Data entries:
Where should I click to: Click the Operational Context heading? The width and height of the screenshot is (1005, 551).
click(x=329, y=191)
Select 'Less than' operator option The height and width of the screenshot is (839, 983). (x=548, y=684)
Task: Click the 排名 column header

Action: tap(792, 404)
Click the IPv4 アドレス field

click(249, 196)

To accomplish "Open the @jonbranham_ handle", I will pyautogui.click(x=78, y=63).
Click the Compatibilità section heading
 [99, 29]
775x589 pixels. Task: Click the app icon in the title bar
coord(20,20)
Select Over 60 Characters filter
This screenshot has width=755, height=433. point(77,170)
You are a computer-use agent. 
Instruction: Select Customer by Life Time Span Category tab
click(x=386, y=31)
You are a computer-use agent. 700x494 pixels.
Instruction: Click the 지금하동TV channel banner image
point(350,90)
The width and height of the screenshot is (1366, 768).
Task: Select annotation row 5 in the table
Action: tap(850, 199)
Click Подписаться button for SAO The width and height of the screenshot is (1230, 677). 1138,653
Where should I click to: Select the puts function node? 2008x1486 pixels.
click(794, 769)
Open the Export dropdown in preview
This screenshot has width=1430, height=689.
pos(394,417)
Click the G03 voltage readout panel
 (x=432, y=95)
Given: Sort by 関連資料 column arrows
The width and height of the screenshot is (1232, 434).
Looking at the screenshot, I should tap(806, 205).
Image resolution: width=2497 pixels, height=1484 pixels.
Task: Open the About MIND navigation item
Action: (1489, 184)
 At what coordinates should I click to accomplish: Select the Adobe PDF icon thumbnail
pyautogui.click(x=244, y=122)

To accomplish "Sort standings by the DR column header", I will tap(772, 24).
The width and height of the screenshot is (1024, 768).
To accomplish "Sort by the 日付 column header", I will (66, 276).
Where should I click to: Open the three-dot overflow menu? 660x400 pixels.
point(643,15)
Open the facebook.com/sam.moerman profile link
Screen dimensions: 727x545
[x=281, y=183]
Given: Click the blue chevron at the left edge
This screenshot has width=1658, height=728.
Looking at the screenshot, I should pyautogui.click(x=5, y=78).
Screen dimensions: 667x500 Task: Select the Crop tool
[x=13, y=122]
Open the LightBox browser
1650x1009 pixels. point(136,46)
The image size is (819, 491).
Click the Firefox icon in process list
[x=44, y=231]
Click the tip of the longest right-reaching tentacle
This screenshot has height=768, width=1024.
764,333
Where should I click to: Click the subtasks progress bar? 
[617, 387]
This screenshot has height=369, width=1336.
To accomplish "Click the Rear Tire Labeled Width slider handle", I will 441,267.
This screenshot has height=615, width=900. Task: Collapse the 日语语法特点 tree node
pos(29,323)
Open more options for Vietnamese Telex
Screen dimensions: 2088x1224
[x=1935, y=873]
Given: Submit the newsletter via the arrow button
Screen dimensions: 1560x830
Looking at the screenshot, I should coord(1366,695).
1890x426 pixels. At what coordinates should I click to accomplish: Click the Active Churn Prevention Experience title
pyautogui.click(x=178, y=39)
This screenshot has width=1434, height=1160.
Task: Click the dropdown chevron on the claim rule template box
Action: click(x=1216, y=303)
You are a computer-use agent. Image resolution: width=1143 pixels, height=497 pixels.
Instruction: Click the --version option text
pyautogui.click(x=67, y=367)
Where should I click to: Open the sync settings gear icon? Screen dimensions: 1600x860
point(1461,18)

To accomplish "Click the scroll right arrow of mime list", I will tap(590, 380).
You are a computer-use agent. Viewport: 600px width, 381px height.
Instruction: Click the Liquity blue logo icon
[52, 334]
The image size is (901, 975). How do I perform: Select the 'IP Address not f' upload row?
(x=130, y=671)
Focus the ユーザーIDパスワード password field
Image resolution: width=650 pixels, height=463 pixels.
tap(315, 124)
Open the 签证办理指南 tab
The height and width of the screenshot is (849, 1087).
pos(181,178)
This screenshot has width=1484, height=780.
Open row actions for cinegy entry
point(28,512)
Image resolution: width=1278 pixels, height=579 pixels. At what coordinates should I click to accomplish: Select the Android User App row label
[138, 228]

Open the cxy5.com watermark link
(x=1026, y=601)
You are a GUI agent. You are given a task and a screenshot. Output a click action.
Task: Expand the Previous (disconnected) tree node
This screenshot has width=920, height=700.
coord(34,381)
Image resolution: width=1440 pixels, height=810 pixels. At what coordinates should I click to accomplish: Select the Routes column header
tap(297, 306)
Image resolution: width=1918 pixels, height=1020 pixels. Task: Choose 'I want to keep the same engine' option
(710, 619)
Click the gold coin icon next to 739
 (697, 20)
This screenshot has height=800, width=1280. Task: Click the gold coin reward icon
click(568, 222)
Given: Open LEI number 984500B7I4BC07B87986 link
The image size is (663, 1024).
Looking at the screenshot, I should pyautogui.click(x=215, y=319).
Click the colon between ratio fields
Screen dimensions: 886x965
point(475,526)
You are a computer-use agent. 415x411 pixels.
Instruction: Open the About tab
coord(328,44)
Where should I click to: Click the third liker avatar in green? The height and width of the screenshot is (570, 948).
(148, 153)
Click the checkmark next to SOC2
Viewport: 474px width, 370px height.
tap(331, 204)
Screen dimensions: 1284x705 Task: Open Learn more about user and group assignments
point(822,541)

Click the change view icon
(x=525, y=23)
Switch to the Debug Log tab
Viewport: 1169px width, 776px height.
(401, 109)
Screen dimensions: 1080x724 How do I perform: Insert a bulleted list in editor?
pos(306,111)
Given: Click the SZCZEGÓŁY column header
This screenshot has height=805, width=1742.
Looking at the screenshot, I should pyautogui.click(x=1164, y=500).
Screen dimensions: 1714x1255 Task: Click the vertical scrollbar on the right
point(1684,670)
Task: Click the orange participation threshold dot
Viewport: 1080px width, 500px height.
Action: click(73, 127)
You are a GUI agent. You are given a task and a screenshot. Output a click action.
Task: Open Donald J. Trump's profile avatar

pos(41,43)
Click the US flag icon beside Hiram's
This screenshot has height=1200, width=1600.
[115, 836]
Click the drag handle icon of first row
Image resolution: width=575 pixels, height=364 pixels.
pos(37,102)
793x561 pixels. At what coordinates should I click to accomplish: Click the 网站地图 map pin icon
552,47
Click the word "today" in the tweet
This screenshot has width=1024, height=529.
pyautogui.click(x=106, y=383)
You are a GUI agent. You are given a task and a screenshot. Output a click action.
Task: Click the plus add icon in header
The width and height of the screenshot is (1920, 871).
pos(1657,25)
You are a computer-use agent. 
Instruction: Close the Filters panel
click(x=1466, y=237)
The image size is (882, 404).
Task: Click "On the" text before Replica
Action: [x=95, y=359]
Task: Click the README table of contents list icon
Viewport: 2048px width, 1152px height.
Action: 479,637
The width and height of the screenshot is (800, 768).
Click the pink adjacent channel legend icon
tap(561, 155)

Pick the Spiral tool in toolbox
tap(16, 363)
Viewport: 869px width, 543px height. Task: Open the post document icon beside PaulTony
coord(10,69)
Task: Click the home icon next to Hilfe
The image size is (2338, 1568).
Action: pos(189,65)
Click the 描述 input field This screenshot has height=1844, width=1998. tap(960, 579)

Task details: Reproduce every row above verbatim, keeping the original line order.

Result of the task:
Where should I click to: Click the Operational Context heading? The width and height of the screenshot is (1005, 551).
click(x=329, y=191)
Select 'Less than' operator option The height and width of the screenshot is (839, 983). (x=548, y=684)
Task: Click the 排名 column header

Action: tap(792, 404)
Click the IPv4 アドレス field

click(249, 196)

To accomplish "Open the @jonbranham_ handle", I will pyautogui.click(x=78, y=63).
Click the Compatibilità section heading
 [99, 29]
775x589 pixels. Task: Click the app icon in the title bar
coord(20,20)
Select Over 60 Characters filter
This screenshot has width=755, height=433. point(77,170)
You are a computer-use agent. 
Instruction: Select Customer by Life Time Span Category tab
click(x=386, y=31)
You are a computer-use agent. 700x494 pixels.
Instruction: Click the 지금하동TV channel banner image
point(350,90)
The width and height of the screenshot is (1366, 768).
Task: Select annotation row 5 in the table
Action: tap(850, 199)
Click Подписаться button for SAO The width and height of the screenshot is (1230, 677). 1138,653
Where should I click to: Select the puts function node? 2008x1486 pixels.
click(794, 769)
Open the Export dropdown in preview
This screenshot has width=1430, height=689.
pos(394,417)
Click the G03 voltage readout panel
 (x=432, y=95)
Given: Sort by 関連資料 column arrows
The width and height of the screenshot is (1232, 434).
Looking at the screenshot, I should tap(806, 205).
Image resolution: width=2497 pixels, height=1484 pixels.
Task: Open the About MIND navigation item
Action: (1489, 184)
 At what coordinates should I click to accomplish: Select the Adobe PDF icon thumbnail
pyautogui.click(x=244, y=122)

To accomplish "Sort standings by the DR column header", I will tap(772, 24).
The width and height of the screenshot is (1024, 768).
To accomplish "Sort by the 日付 column header", I will (66, 276).
Where should I click to: Open the three-dot overflow menu? 660x400 pixels.
point(643,15)
Open the facebook.com/sam.moerman profile link
Screen dimensions: 727x545
[x=281, y=183]
Given: Click the blue chevron at the left edge
This screenshot has width=1658, height=728.
Looking at the screenshot, I should pyautogui.click(x=5, y=78).
Screen dimensions: 667x500 Task: Select the Crop tool
[x=13, y=122]
Open the LightBox browser
1650x1009 pixels. point(136,46)
The image size is (819, 491).
Click the Firefox icon in process list
[x=44, y=231]
Click the tip of the longest right-reaching tentacle
This screenshot has height=768, width=1024.
764,333
Where should I click to: Click the subtasks progress bar? 
[617, 387]
This screenshot has height=369, width=1336.
To accomplish "Click the Rear Tire Labeled Width slider handle", I will 441,267.
This screenshot has height=615, width=900. Task: Collapse the 日语语法特点 tree node
pos(29,323)
Open more options for Vietnamese Telex
Screen dimensions: 2088x1224
[x=1935, y=873]
Given: Submit the newsletter via the arrow button
Screen dimensions: 1560x830
Looking at the screenshot, I should coord(1366,695).
1890x426 pixels. At what coordinates should I click to accomplish: Click the Active Churn Prevention Experience title
pyautogui.click(x=178, y=39)
This screenshot has width=1434, height=1160.
Task: Click the dropdown chevron on the claim rule template box
Action: click(x=1216, y=303)
You are a computer-use agent. Image resolution: width=1143 pixels, height=497 pixels.
Instruction: Click the --version option text
pyautogui.click(x=67, y=367)
Where should I click to: Open the sync settings gear icon? Screen dimensions: 1600x860
point(1461,18)

To accomplish "Click the scroll right arrow of mime list", I will tap(590, 380).
You are a computer-use agent. Viewport: 600px width, 381px height.
Instruction: Click the Liquity blue logo icon
[52, 334]
The image size is (901, 975). How do I perform: Select the 'IP Address not f' upload row?
(x=130, y=671)
Focus the ユーザーIDパスワード password field
Image resolution: width=650 pixels, height=463 pixels.
tap(315, 124)
Open the 签证办理指南 tab
The height and width of the screenshot is (849, 1087).
pos(181,178)
This screenshot has width=1484, height=780.
Open row actions for cinegy entry
point(28,512)
Image resolution: width=1278 pixels, height=579 pixels. At what coordinates should I click to accomplish: Select the Android User App row label
[138, 228]

Open the cxy5.com watermark link
(x=1026, y=601)
You are a GUI agent. You are given a task and a screenshot. Output a click action.
Task: Expand the Previous (disconnected) tree node
This screenshot has width=920, height=700.
coord(34,381)
Image resolution: width=1440 pixels, height=810 pixels. At what coordinates should I click to accomplish: Select the Routes column header
tap(297, 306)
Image resolution: width=1918 pixels, height=1020 pixels. Task: Choose 'I want to keep the same engine' option
(710, 619)
Click the gold coin icon next to 739
 (697, 20)
This screenshot has height=800, width=1280. Task: Click the gold coin reward icon
click(568, 222)
Given: Open LEI number 984500B7I4BC07B87986 link
The image size is (663, 1024).
Looking at the screenshot, I should pyautogui.click(x=215, y=319).
Click the colon between ratio fields
Screen dimensions: 886x965
point(475,526)
You are a computer-use agent. 415x411 pixels.
Instruction: Open the About tab
coord(328,44)
Where should I click to: Click the third liker avatar in green? The height and width of the screenshot is (570, 948).
(148, 153)
Click the checkmark next to SOC2
Viewport: 474px width, 370px height.
tap(331, 204)
Screen dimensions: 1284x705 Task: Open Learn more about user and group assignments
point(822,541)

Click the change view icon
(x=525, y=23)
Switch to the Debug Log tab
Viewport: 1169px width, 776px height.
(401, 109)
Screen dimensions: 1080x724 How do I perform: Insert a bulleted list in editor?
pos(306,111)
Given: Click the SZCZEGÓŁY column header
This screenshot has height=805, width=1742.
Looking at the screenshot, I should pyautogui.click(x=1164, y=500).
Screen dimensions: 1714x1255 Task: Click the vertical scrollbar on the right
point(1684,670)
Task: Click the orange participation threshold dot
Viewport: 1080px width, 500px height.
Action: click(73, 127)
You are a GUI agent. You are given a task and a screenshot. Output a click action.
Task: Open Donald J. Trump's profile avatar

pos(41,43)
Click the US flag icon beside Hiram's
This screenshot has height=1200, width=1600.
[115, 836]
Click the drag handle icon of first row
Image resolution: width=575 pixels, height=364 pixels.
pos(37,102)
793x561 pixels. At what coordinates should I click to accomplish: Click the 网站地图 map pin icon
552,47
Click the word "today" in the tweet
This screenshot has width=1024, height=529.
pyautogui.click(x=106, y=383)
You are a GUI agent. You are given a task and a screenshot. Output a click action.
Task: Click the plus add icon in header
The width and height of the screenshot is (1920, 871).
pos(1657,25)
You are a computer-use agent. 
Instruction: Close the Filters panel
click(x=1466, y=237)
The image size is (882, 404).
Task: Click "On the" text before Replica
Action: [x=95, y=359]
Task: Click the README table of contents list icon
Viewport: 2048px width, 1152px height.
Action: 479,637
The width and height of the screenshot is (800, 768).
Click the pink adjacent channel legend icon
tap(561, 155)

Pick the Spiral tool in toolbox
tap(16, 363)
Viewport: 869px width, 543px height. Task: Open the post document icon beside PaulTony
coord(10,69)
Task: Click the home icon next to Hilfe
The image size is (2338, 1568).
Action: pos(189,65)
Click the 描述 input field This screenshot has height=1844, width=1998. tap(960, 579)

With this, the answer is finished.